Cayó el empleo industrial y aumentó la informalidad refugiada en Uber y los Rappi

En un escenario de crisis persistente, el mercado laboral argentino continúa reconfigurándose en función de la precariedad. Los últimos datos revelan que la caída de los asalariados formales (-0,6% interanual) fue compensada no por un repunte del empleo registrado, sino por el avance del trabajo independiente y no asalariado, que creció un 4,7% interanual. En menor medida también lo hizo el empleo asalariado informal (+0,8%).
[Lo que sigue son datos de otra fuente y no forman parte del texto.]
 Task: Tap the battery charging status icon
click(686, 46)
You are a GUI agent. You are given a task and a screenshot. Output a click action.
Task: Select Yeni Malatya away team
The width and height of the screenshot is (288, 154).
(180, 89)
Este desplazamiento del trabajo formal hacia formas más precarias se traduce en una pérdida de calidad laboral generalizada. Como advierte el informe de la consultora Equilibra, los nuevos empleos creados están mayormente vinculados a sectores donde predominan los cuentapropistas y trabajos informales de plataformas, como el reparto de comidas o el transporte de personas. Es decir, empleos sin derechos laborales, sin cobertura social y altamente volátiles.

El fenómeno puede leerse como una estrategia de supervivencia: en un contexto de fuerte deterioro del poder adquisitivo, aumento de la pobreza y licuación del salario real, muchos trabajadores recurren al cuentapropismo como «empleo refugio», ante la imposibilidad de acceder a trabajos registrados. Esta lógica de subsistencia no expresa una expansión saludable del empleo, sino una respuesta defensiva ante el achicamiento del mercado laboral formal.

La radiografía por ramas de actividad expone con nitidez esta transformación estructural. Mientras sectores tradicionalmente generadores de empleo de calidad como la industria y los servicios sociales y de salud perdieron 82.000 y 70.000 puestos respectivamente, el mayor dinamismo se registró en actividades de baja productividad y alta rotación como comercio (+154.000), hoteles y restaurantes (+105.000) y transporte (+78.000). Justamente, estos sectores explican buena parte del auge del trabajo no registrado o autónomo.

Lejos de tratarse de un «emprendedurismo» voluntario, el avance del cuentapropismo revela un corrimiento forzado hacia la informalidad y la fragilidad. El crecimiento de esta modalidad laboral, sin una estrategia clara de formalización y protección social, anticipa mayores niveles de desigualdad, inestabilidad económica y exclusión. La recuperación del empleo de calidad, por tanto, sigue siendo la gran deuda estructural de la política económica actual.